Au passage, l’empreinte chinoise a presque entièrement éliminé l’influence politique rémanente de Taïwan sur le Continent sud-américain. Aujourd’hui seuls 11 petits pays d’Amérique Centrale et le Paraguay en Amérique du Sud reconnaissent Taïwan.

Mais cette fois, le voyage de Xi Jinping dans la région (il y était déjà venu en juin 2013 pour visiter le Mexique et deux petits pays d’Amérique Centrale – Costa Rica, et Trinidad & Tobago -), avait un objectif plus large que la seule coopération économique. Le 15 juillet, dans la station balnéaire de Fortaleza au Brésil, les 5 pays des BRICS (Brésil, Russie, Inde, Chine et Afrique du Sud) ont en effet surmonté leurs différends et signé un accord pour établir à Shanghai une « Nouvelle Banque de Développement » dotée d’un fonds de réserve initial de 50 Mds de $.

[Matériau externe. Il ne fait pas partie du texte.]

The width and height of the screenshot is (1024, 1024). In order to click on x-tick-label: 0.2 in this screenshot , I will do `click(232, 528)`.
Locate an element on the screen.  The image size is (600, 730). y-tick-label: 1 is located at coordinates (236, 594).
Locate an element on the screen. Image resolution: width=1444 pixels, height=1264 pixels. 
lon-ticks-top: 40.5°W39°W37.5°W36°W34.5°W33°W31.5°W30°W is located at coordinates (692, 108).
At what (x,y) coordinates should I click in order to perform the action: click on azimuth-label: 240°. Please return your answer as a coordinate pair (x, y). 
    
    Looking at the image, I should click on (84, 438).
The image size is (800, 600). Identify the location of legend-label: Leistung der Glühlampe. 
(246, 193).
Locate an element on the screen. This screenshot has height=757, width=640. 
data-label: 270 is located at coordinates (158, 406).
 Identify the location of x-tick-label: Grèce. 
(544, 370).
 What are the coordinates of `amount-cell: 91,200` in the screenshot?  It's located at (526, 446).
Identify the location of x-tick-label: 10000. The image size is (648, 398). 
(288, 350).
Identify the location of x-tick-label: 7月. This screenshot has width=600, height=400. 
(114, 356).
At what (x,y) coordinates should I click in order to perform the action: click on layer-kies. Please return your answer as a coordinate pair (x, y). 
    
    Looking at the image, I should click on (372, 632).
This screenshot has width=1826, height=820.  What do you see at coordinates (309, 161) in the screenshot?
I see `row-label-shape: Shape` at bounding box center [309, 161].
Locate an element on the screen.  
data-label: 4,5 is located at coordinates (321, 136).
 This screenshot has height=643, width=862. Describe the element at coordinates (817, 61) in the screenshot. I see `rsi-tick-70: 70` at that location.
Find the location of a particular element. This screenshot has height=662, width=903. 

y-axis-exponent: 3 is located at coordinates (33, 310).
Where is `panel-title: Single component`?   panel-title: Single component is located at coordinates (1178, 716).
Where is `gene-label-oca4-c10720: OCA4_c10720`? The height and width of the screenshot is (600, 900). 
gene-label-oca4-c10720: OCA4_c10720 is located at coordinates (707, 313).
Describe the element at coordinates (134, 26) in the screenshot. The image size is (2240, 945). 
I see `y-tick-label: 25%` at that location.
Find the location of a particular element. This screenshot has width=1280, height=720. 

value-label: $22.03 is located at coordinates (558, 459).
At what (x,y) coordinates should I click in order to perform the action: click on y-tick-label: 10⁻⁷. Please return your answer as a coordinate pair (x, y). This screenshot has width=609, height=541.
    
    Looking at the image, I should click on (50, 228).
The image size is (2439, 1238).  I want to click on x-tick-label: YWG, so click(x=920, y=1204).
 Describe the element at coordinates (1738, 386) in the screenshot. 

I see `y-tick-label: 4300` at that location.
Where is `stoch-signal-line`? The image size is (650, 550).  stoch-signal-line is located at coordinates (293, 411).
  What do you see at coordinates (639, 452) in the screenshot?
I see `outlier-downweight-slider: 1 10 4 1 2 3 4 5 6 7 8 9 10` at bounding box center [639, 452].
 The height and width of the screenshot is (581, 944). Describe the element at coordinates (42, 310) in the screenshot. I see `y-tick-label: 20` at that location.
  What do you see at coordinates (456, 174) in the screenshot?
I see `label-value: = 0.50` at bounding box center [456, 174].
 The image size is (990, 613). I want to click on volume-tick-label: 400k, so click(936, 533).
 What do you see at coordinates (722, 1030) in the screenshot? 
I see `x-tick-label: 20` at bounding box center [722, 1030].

Quel que que soit l’angle de vue, et en dépit du scepticisme exprimé par nombre d’analystes, la nouvelle marque une évolution majeure de la relation des pays émergents avec un ordre mondial calibré par les intérêts américains et occidentaux.

Comme l’a précisé la présidente brésilienne Dilma Roussef, il s’agit d’une « contribution importante pour la reconfiguration de la gouvernance économique mondiale ». Plus concrètement, les BRICS réagissent aux lenteurs de la réforme du FMI qui devait leur accorder des droits de vote plus larges. Du point de vue chinois, l’initiative s’inscrit exactement dans la stratégie de Pékin, rebelle à l’influence culturelle, politique et stratégique des États-Unis, notamment dans sa zone d’intérêt direct en Asie.

Point d’orgue du voyage de Xi Jinping en Amérique Latine, la réunion des BRICS du 15 juillet qui aura également permis au président chinois de rencontrer le nouveau et très nationaliste premier ministre indien Narendra Modi moins de 2 mois après sa prise de fonction, est évoquée dans un article séparé.